►

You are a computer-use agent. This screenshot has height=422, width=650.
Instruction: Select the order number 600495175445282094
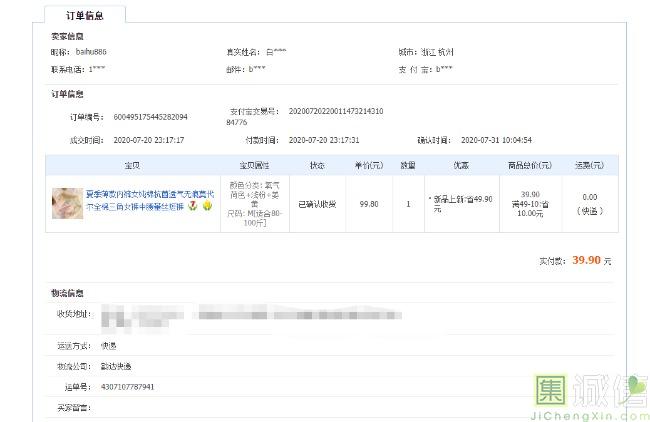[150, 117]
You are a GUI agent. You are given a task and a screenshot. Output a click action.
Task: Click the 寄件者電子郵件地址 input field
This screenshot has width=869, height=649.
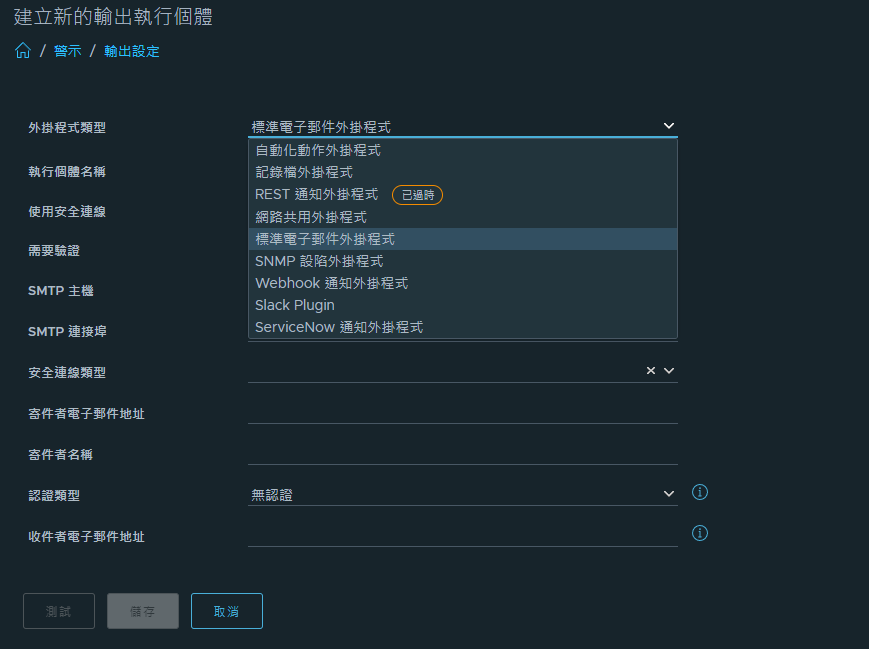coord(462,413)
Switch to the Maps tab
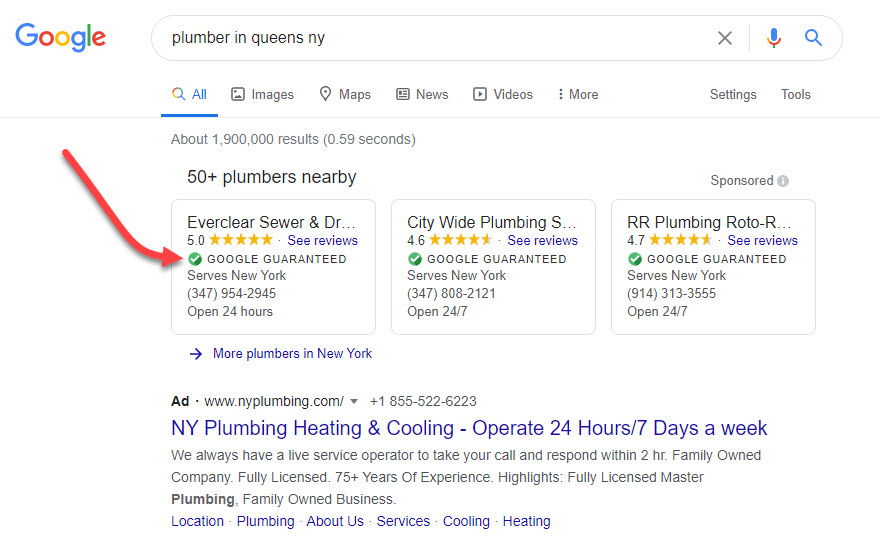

◄
►

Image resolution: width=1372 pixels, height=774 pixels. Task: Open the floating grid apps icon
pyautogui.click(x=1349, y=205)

◄

#### WHAT THIS TASK INVOLVES
Above, find the line with "Task: Click the 寄件者電子郵件地址 input field"; copy it and every line down to the line with "Switch to the Maps tab", exactly and both included, but no pictures.

#### OUTPUT FOR THIS EXERCISE
Task: Click the 寄件者電子郵件地址 input field
This screenshot has width=869, height=649.
coord(462,413)
Switch to the Maps tab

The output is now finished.